> EXCERPTED TEXT
- Opening Delimiter -
Landform in the Grand Canyon, Arizona

Guinevere Castle is a 7,281 ft summit located in the Grand Canyon, in Coconino County of northern Arizona, US. It is situated one-half mile southeast of King Arthur Castle, one mile west of Excalibur, and 2.5 miles northeast of Evans Butte, within the Shinumo Amphitheater. Topographic relief is significant as it rises 5,000 ft above the Colorado River in 4.5 mi, and 2,600 feet above Gawain Abyss in one mile. According to the Köppen climate classification system, Guinevere Castle is located in a cold semi-arid climate zone.

==History==

Clarence Dutton started the tradition of naming geographical features in the Grand Canyon after mythological deities and heroic figures. Guinevere Castle was named by cartographer Richard Tranter Evans (1881–1966), after Guinevere, queen and wife of King Arthur, in keeping with an Arthurian naming theme for other geographical features in the vicinity, e.g. King Arthur Castle, Elaine Castle, Excalibur, Gawain Abyss, Bedivere Point, Lancelot Point, Holy Grail Temple, and Galahad Point. This feature's name was officially adopted in 1908 by the U.S. Board on Geographic Names. Harvey Butchart climbed both King Arthur Castle and Guinevere Castle on August 25, 1965, placing the first cairn on Guinevere, but was not the first person there as he found evidence that Native Americans had been there, namely a shelter and a granary. King Arthur and Guinevere became the 34th and 35th of the 83 summits Butchart would climb in the Grand Canyon.
- Closing Delimiter -
> SUPPLIED INFORMATION
- Opening Delimiter -
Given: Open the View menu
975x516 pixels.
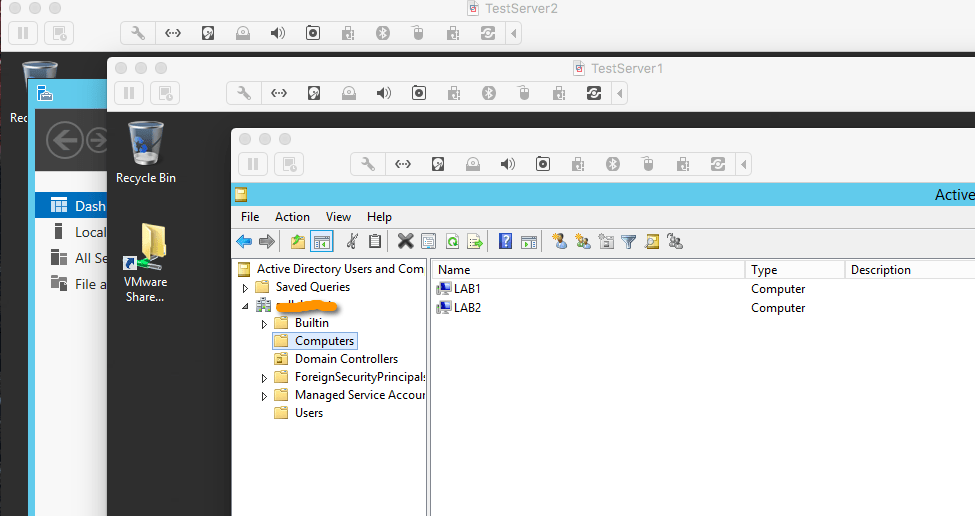Looking at the screenshot, I should 338,217.
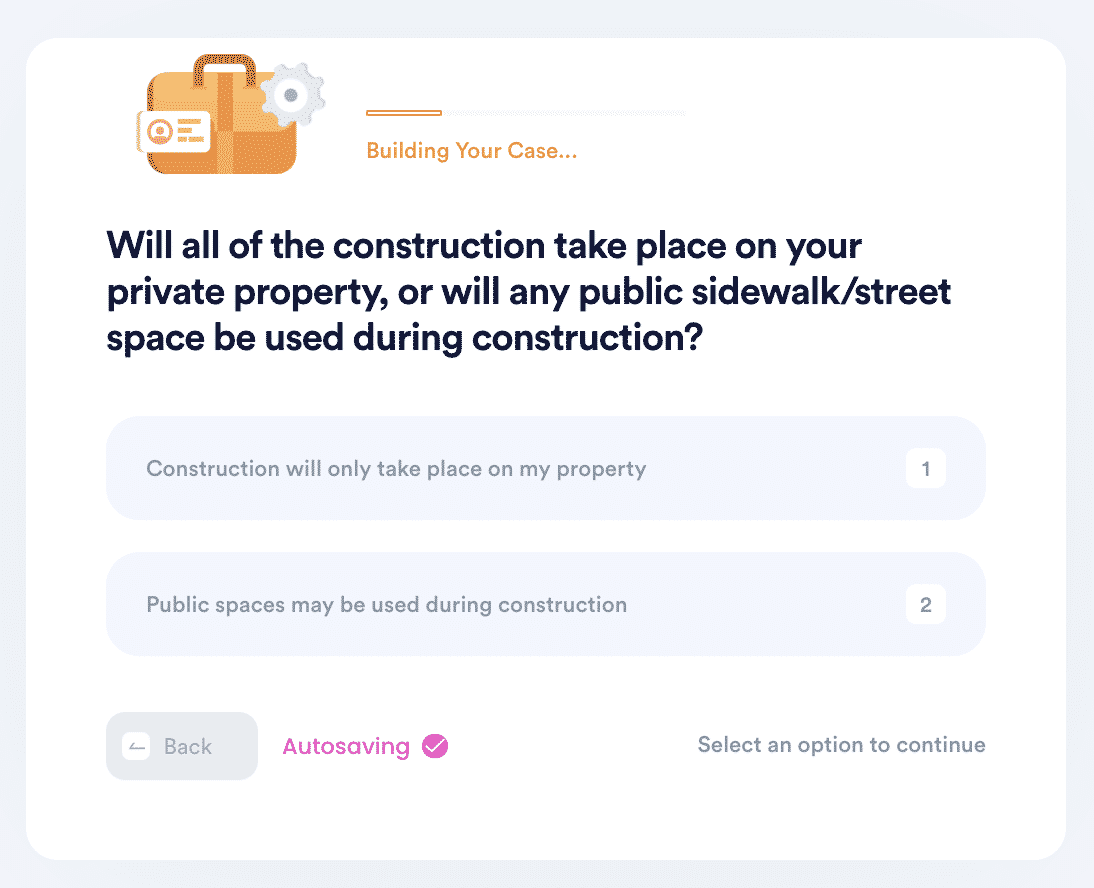Click the blank right side of option one

pyautogui.click(x=774, y=468)
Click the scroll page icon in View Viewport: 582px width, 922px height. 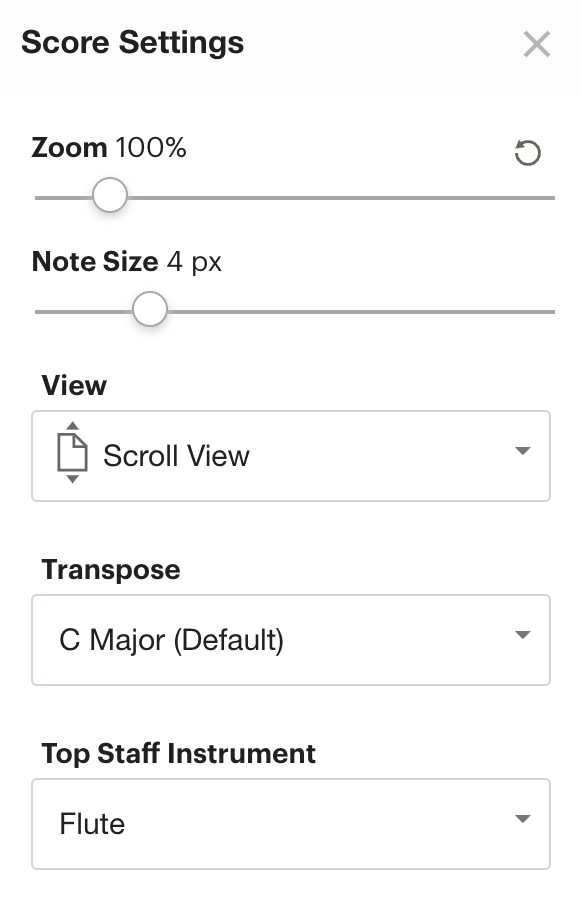[72, 452]
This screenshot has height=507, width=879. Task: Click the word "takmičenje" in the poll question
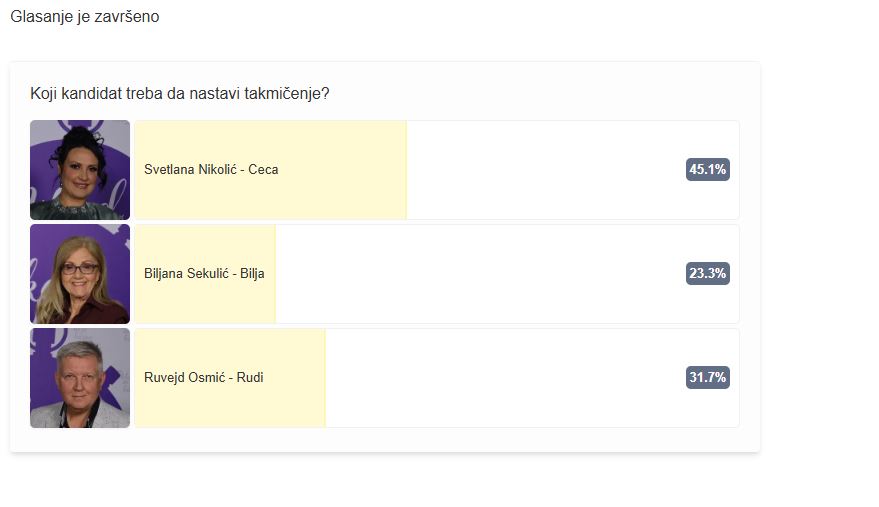click(291, 94)
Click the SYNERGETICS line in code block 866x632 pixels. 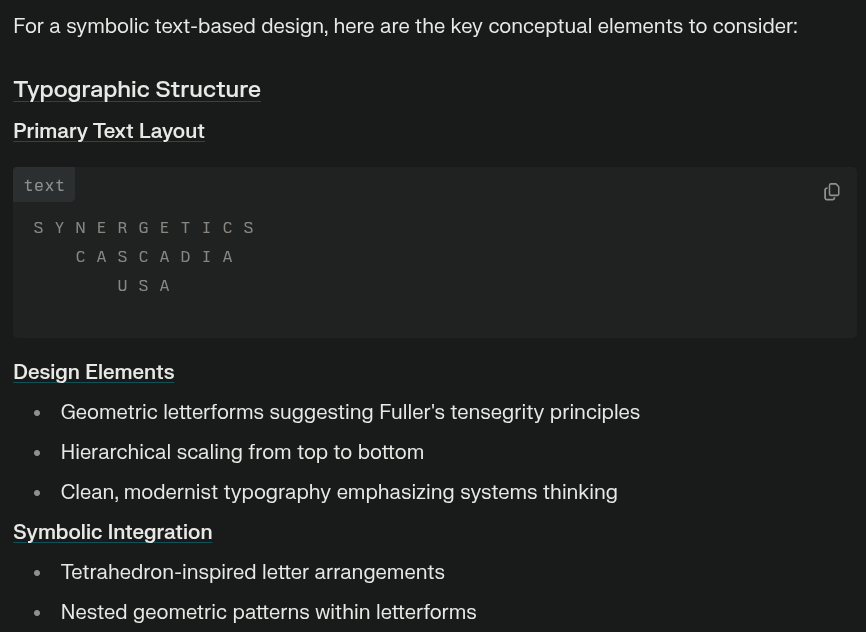pos(144,228)
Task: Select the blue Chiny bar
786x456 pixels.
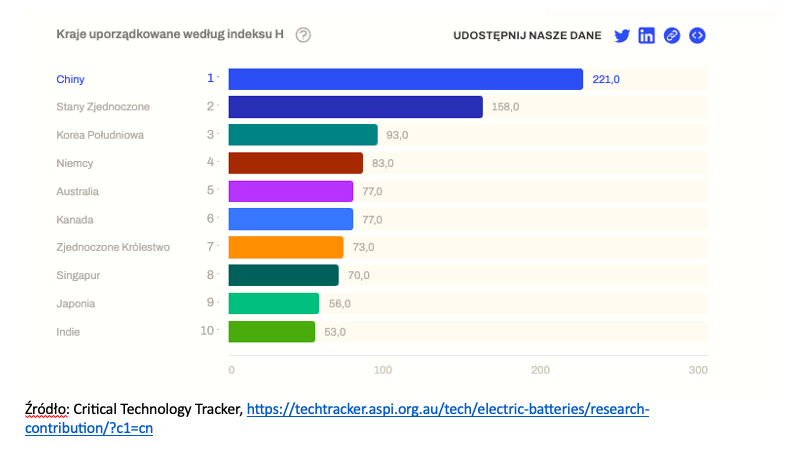Action: pos(405,79)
- Closing Delimiter -
> PROBLEM 1
Copy word for word the part of the Guinevere Castle text that opens with the words containing "Landform in the" and closes with "semi-arid climate zone.".
> PROBLEM 2
According to the Guinevere Castle text, why was Harvey Butchart not the first person on the summit even though he placed the first cairn there? Answer in one to three sentences.
> PROBLEM 3
In what year did the U.S. Board on Geographic Names officially adopt the name, according to the Guinevere Castle text?

> ANSWER 1
Landform in the Grand Canyon, Arizona

Guinevere Castle is a 7,281 ft summit located in the Grand Canyon, in Coconino County of northern Arizona, US. It is situated one-half mile southeast of King Arthur Castle, one mile west of Excalibur, and 2.5 miles northeast of Evans Butte, within the Shinumo Amphitheater. Topographic relief is significant as it rises 5,000 ft above the Colorado River in 4.5 mi, and 2,600 feet above Gawain Abyss in one mile. According to the Köppen climate classification system, Guinevere Castle is located in a cold semi-arid climate zone.

> ANSWER 2
He found evidence that Native Americans had been there before him. That evidence was a shelter and a granary.

> ANSWER 3
1908